• Directions
Copy the records word for word, starting with the line that contains "Where should I" and going on through the end of the records, leaving the pictures out of your answer.

··· Records shown ···

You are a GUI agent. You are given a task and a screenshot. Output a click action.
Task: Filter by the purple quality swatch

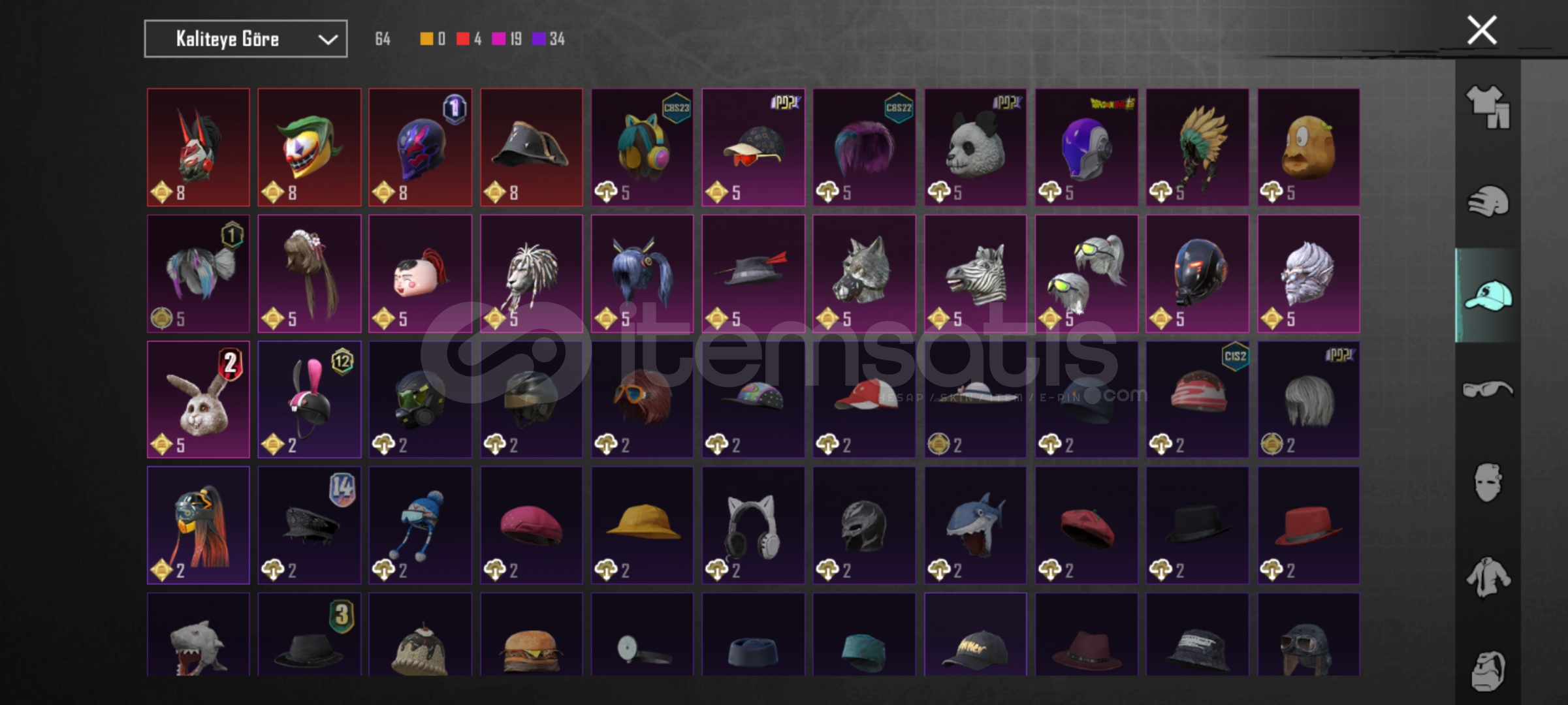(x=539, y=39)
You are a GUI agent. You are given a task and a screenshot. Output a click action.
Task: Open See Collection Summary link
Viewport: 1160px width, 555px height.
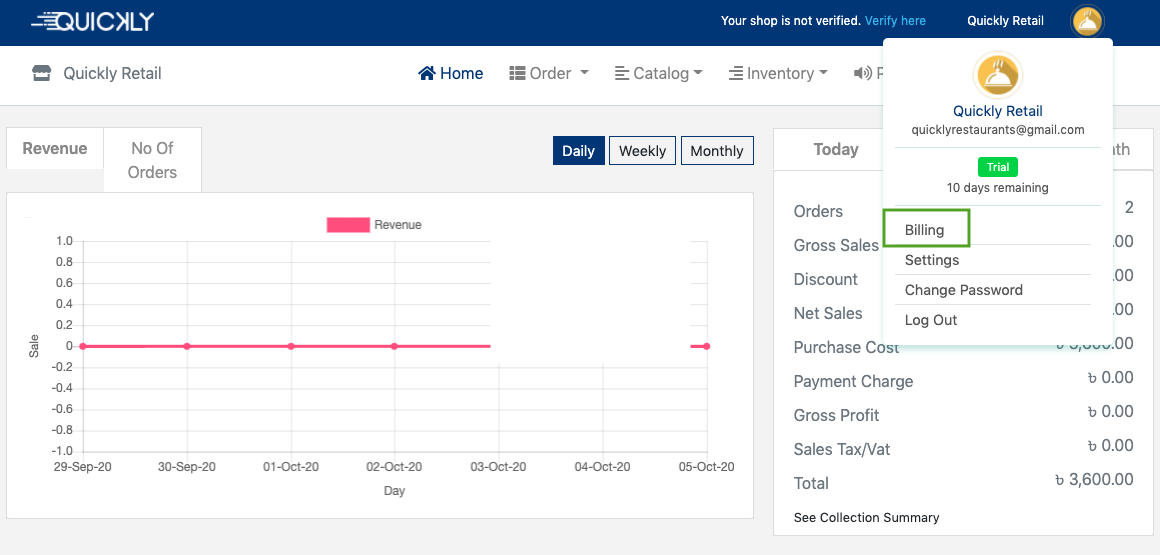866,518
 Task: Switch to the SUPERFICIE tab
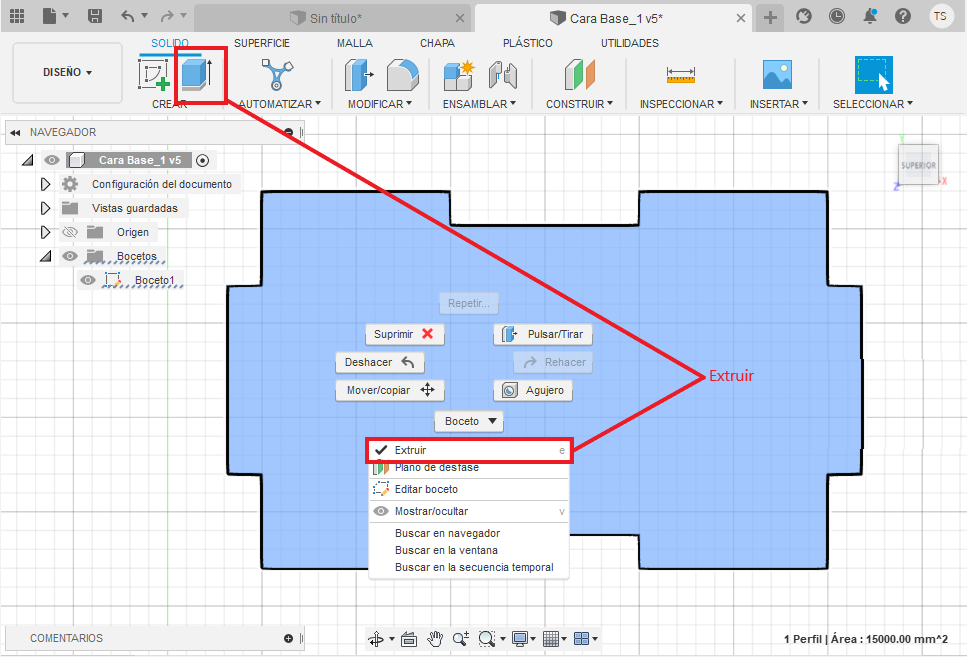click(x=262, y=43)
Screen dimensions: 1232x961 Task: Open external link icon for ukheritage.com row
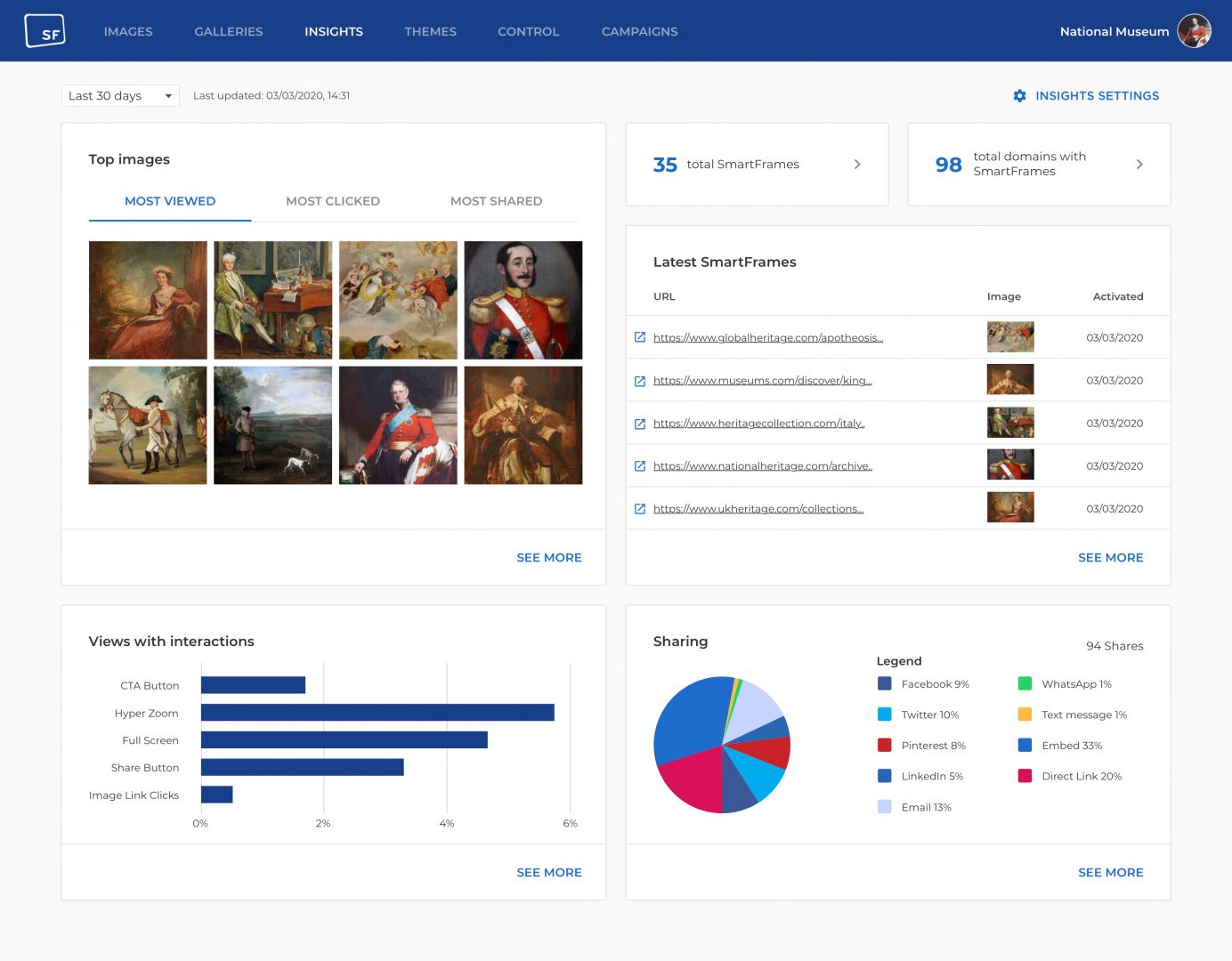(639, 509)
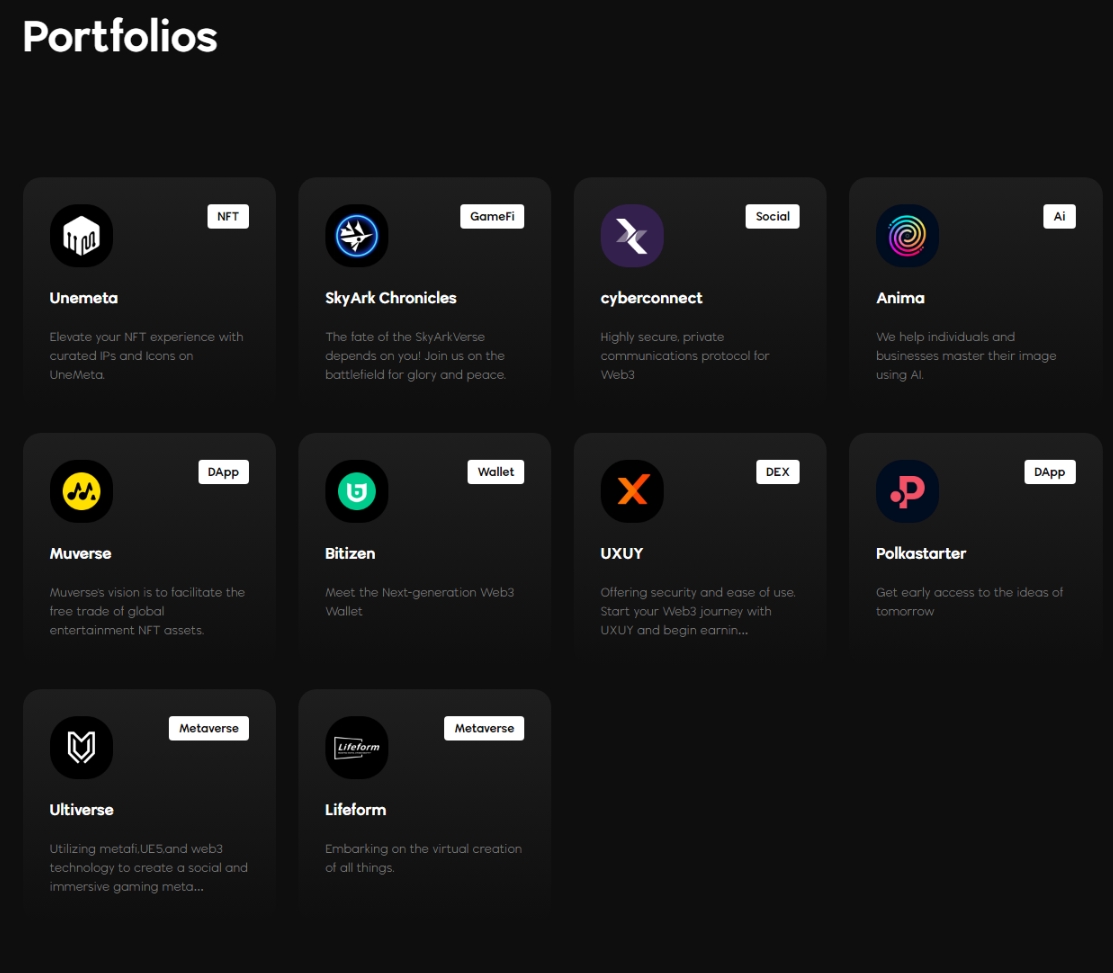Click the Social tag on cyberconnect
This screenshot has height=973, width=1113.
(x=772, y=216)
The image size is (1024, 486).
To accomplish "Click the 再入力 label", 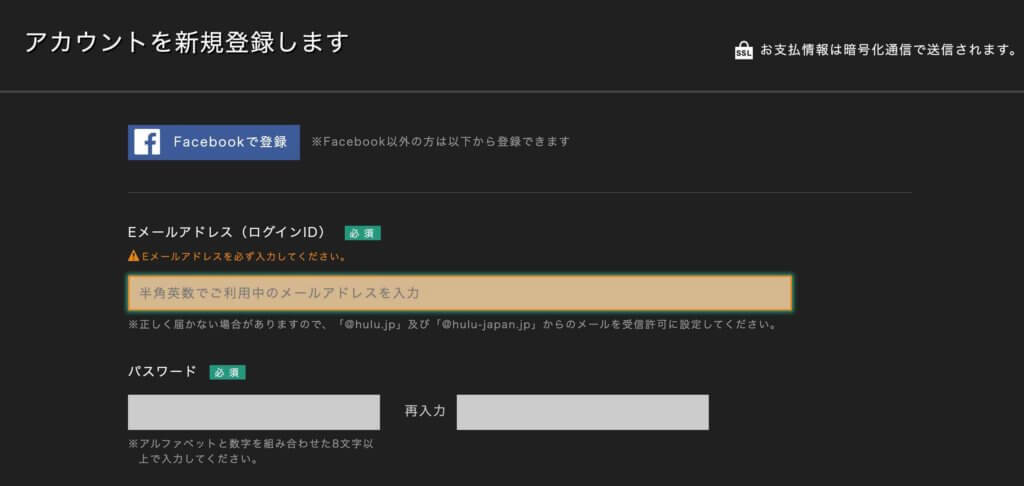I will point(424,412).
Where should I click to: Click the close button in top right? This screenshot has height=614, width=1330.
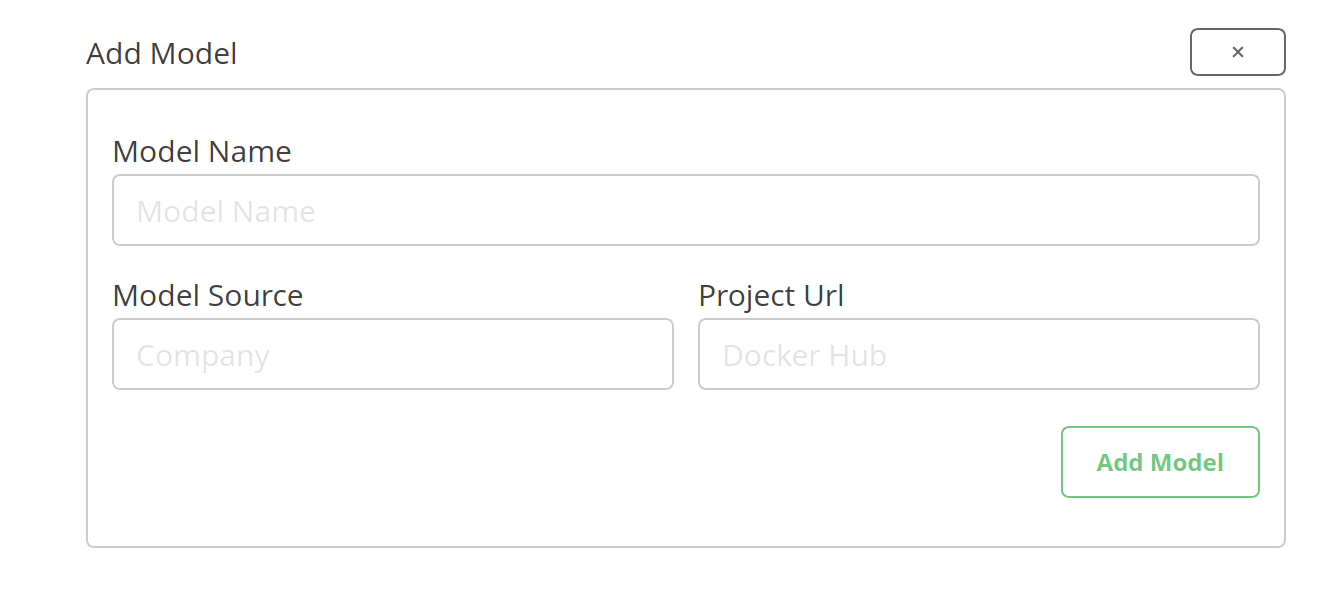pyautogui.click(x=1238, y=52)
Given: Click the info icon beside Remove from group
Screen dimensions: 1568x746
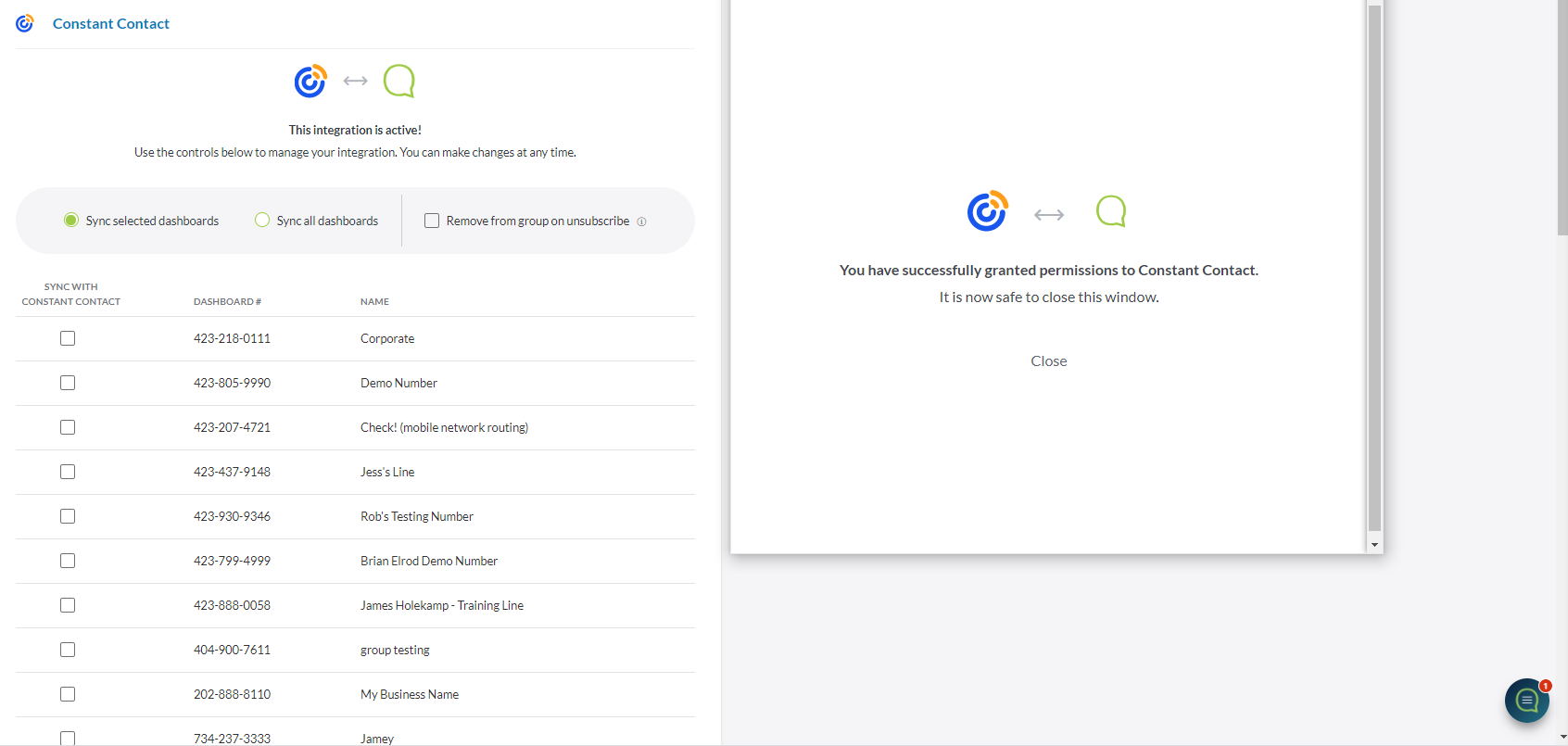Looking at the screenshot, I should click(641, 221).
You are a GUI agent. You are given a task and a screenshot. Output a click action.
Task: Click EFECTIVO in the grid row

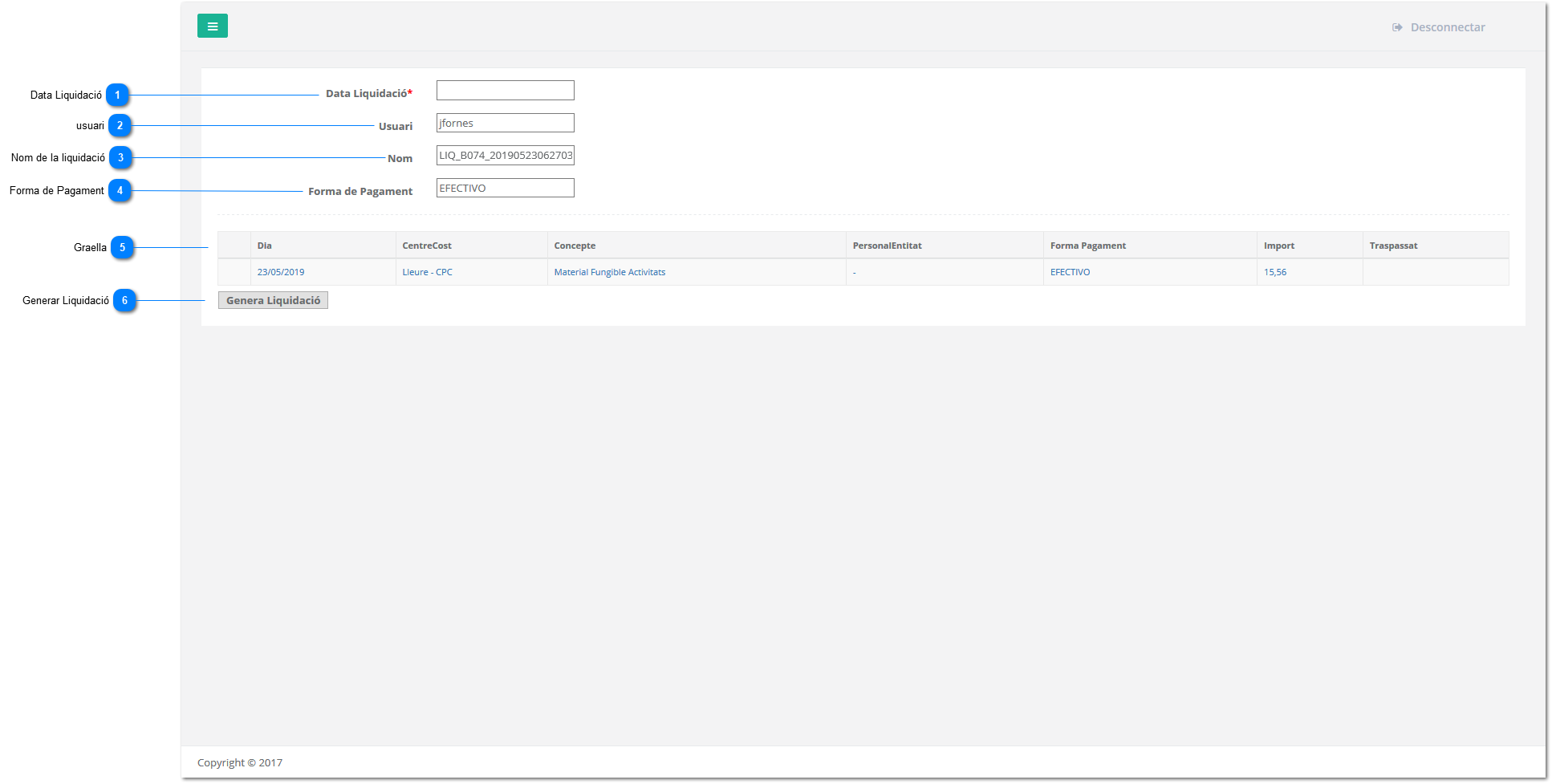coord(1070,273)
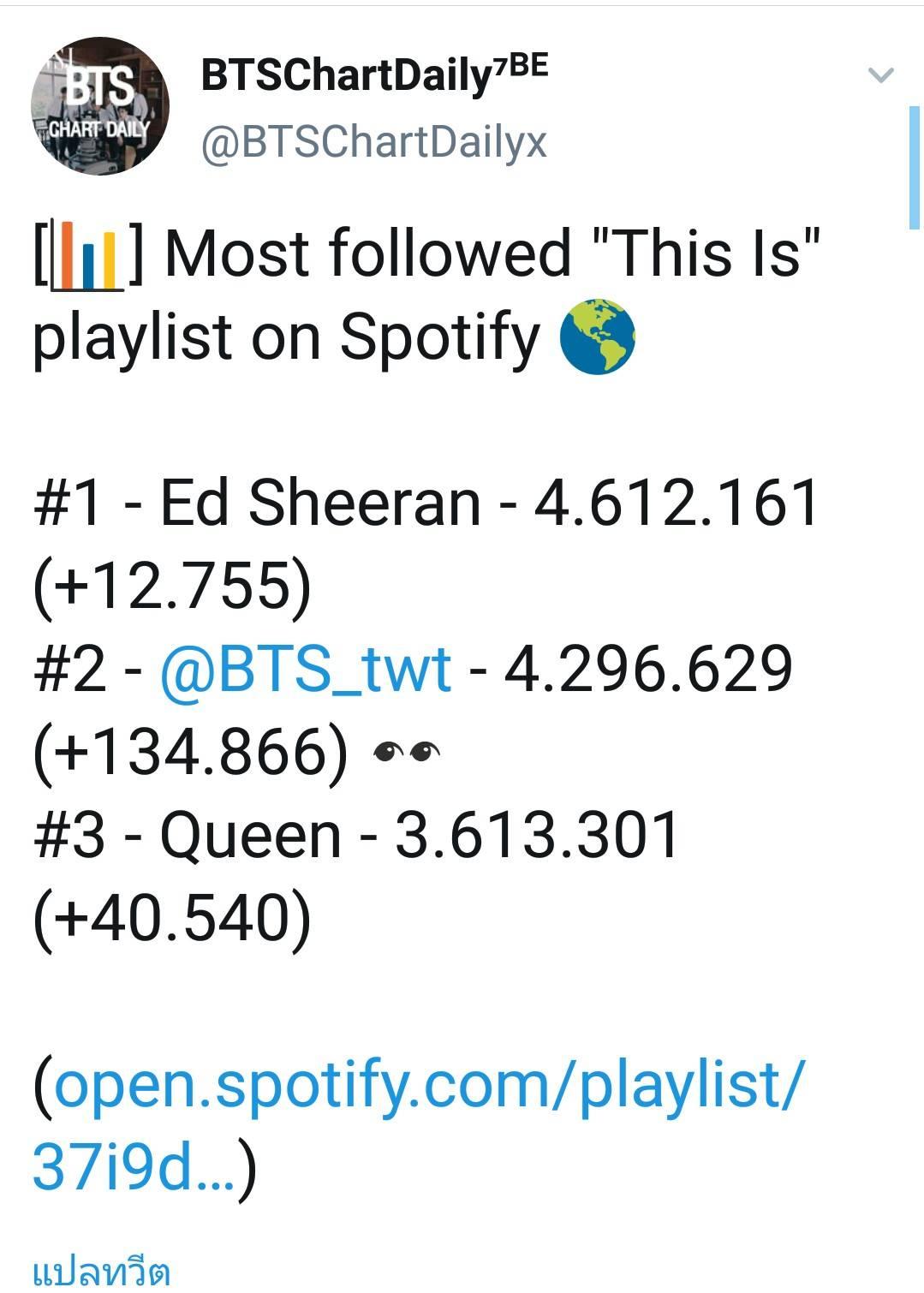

···

• Response below
Where should I click to: Click the close button in top right? This screenshot has height=614, width=1330.
pyautogui.click(x=1238, y=52)
Given: Click the info icon beside Remove from group
Screen dimensions: 1568x746
Looking at the screenshot, I should click(641, 221).
You are a GUI agent. You are given a task and a screenshot. Output a click action.
Task: Click EFECTIVO in the grid row

coord(1070,273)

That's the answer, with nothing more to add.